_Work item_
Nothing but the lines from the one containing "This screenshot has height=466, width=643." through the end of the entries below should appear in your answer, transcribed exactly; please drop the pictures.
───── Material provided
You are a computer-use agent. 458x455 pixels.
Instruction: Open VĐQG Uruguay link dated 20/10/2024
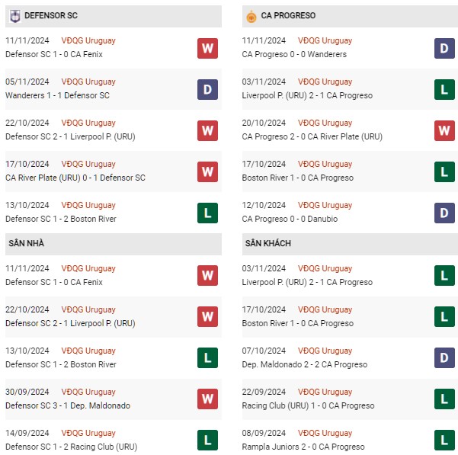point(325,123)
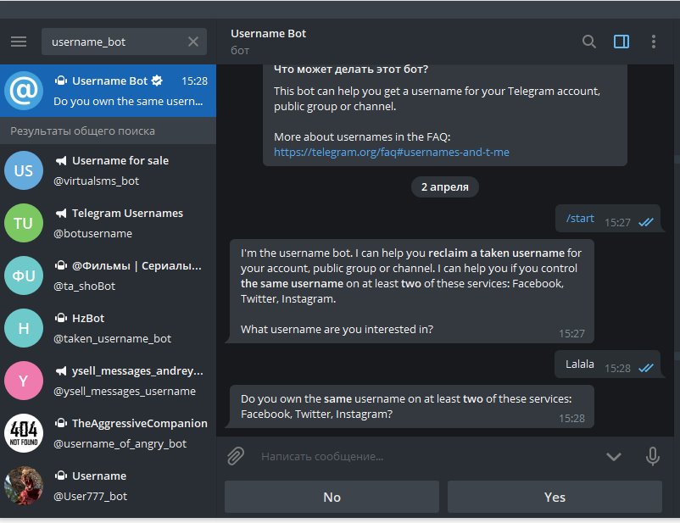Open the telegram.org FAQ usernames link
The height and width of the screenshot is (523, 680).
(391, 152)
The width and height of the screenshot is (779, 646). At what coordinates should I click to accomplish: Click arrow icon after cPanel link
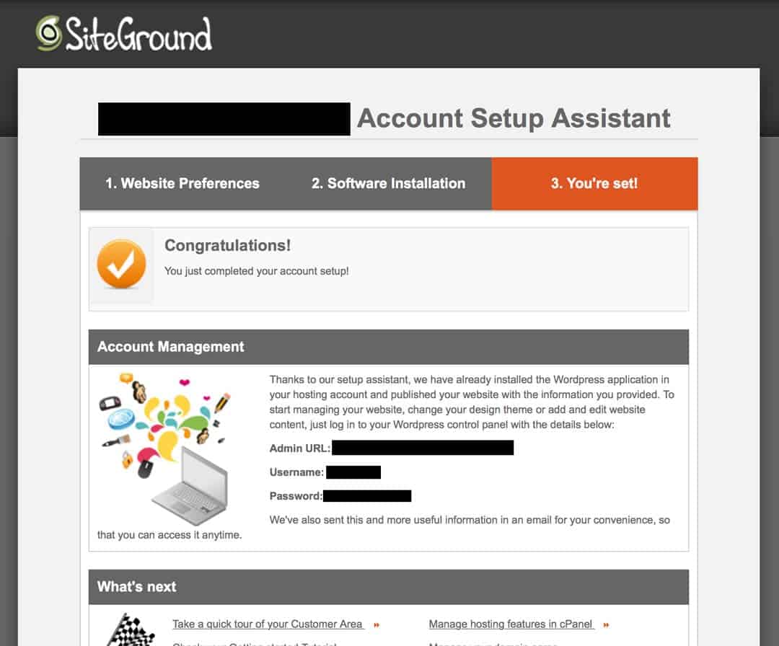(x=606, y=625)
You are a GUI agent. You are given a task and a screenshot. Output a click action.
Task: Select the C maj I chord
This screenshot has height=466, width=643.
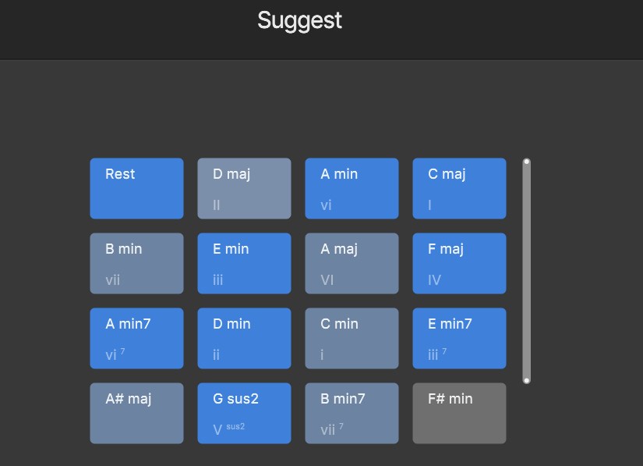459,188
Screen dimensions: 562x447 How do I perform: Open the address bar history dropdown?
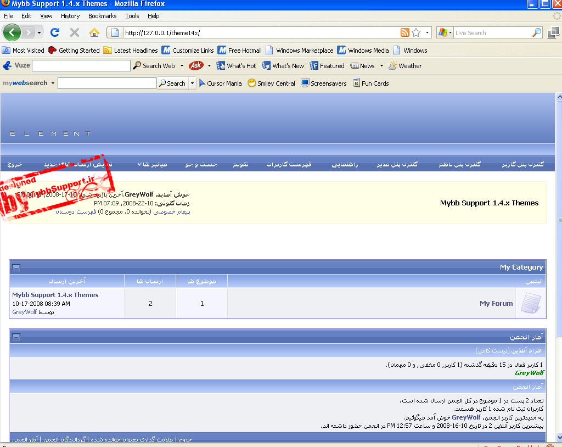[428, 32]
──────────
_Task output_
This screenshot has height=466, width=643.
459,188
Screen dimensions: 562x447 How do I perform: Open the address bar history dropdown?
[428, 32]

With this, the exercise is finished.